- WHAT THIS TASK INVOLVES -
For the lines from the one with "You are a GUI" to the end of the listing below, both ends included, give an exact copy and nothing more. Do not copy pictures.

┄┄┄┄┄┄┄┄┄┄┄┄┄┄┄┄┄┄┄┄

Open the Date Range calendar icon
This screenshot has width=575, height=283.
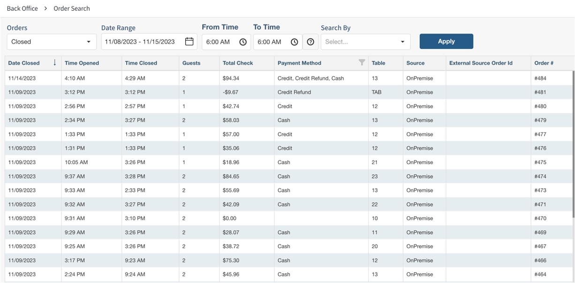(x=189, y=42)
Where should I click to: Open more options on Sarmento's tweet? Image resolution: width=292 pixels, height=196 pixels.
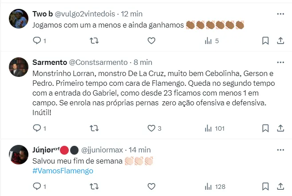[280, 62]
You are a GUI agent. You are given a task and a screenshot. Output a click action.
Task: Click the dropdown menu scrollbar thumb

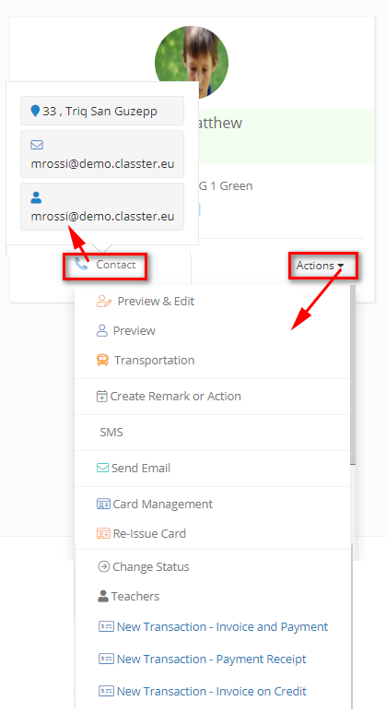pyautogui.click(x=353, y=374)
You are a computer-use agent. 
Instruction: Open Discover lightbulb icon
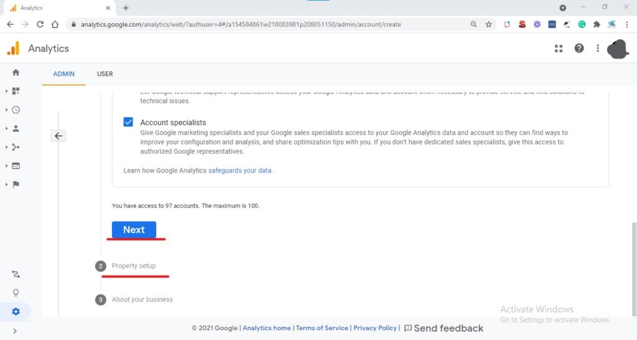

┄┄┄┄┄┄┄┄┄┄┄┄┄┄┄┄┄┄┄┄

- TASK ANSWER -
You are a GUI agent. You are given a task and a screenshot. Output a click action.
Task: Click the dropdown menu scrollbar thumb

pyautogui.click(x=353, y=374)
You are a computer-use agent. 
Instruction: Open Discover lightbulb icon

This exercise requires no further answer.